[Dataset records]
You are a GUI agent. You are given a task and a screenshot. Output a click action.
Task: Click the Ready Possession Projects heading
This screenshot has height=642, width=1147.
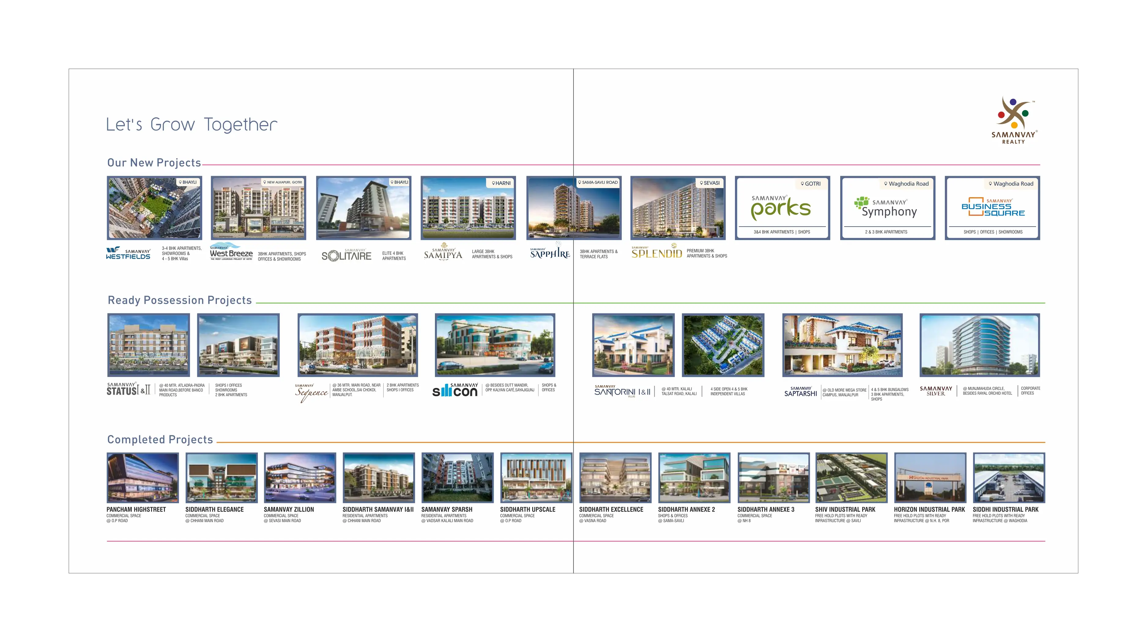coord(180,300)
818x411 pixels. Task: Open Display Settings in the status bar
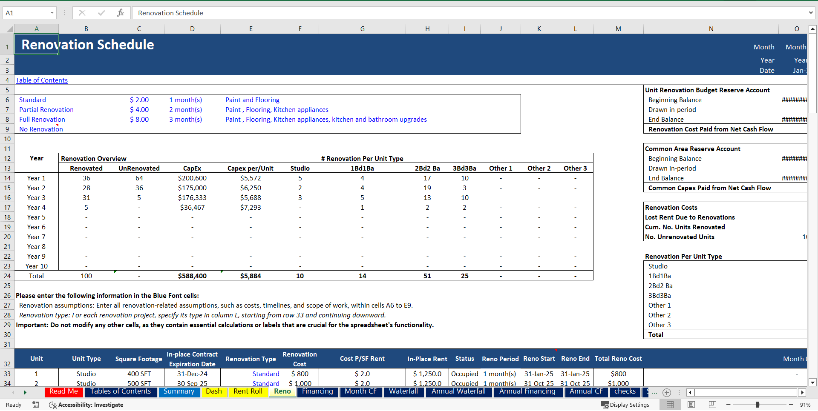click(x=625, y=405)
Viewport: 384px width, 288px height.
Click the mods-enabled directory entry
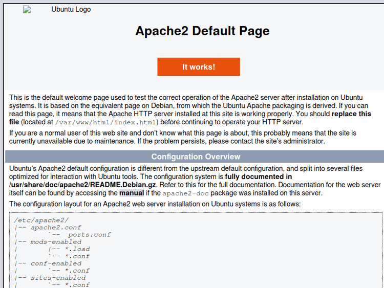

# Exercise directions
Rewrite the records above with "screen capture" in place of every "screenshot", changing nothing else, and leave the pictures out.

# Reply
You are a GUI agent. You are given a task and a screen capture. Output a click action.
Task: Click the Ready Possession Projects heading
This screen capture has height=642, width=1147.
coord(180,300)
818x411 pixels. Task: Open Display Settings in the status bar
click(x=625, y=405)
Viewport: 384px width, 288px height.
Click the mods-enabled directory entry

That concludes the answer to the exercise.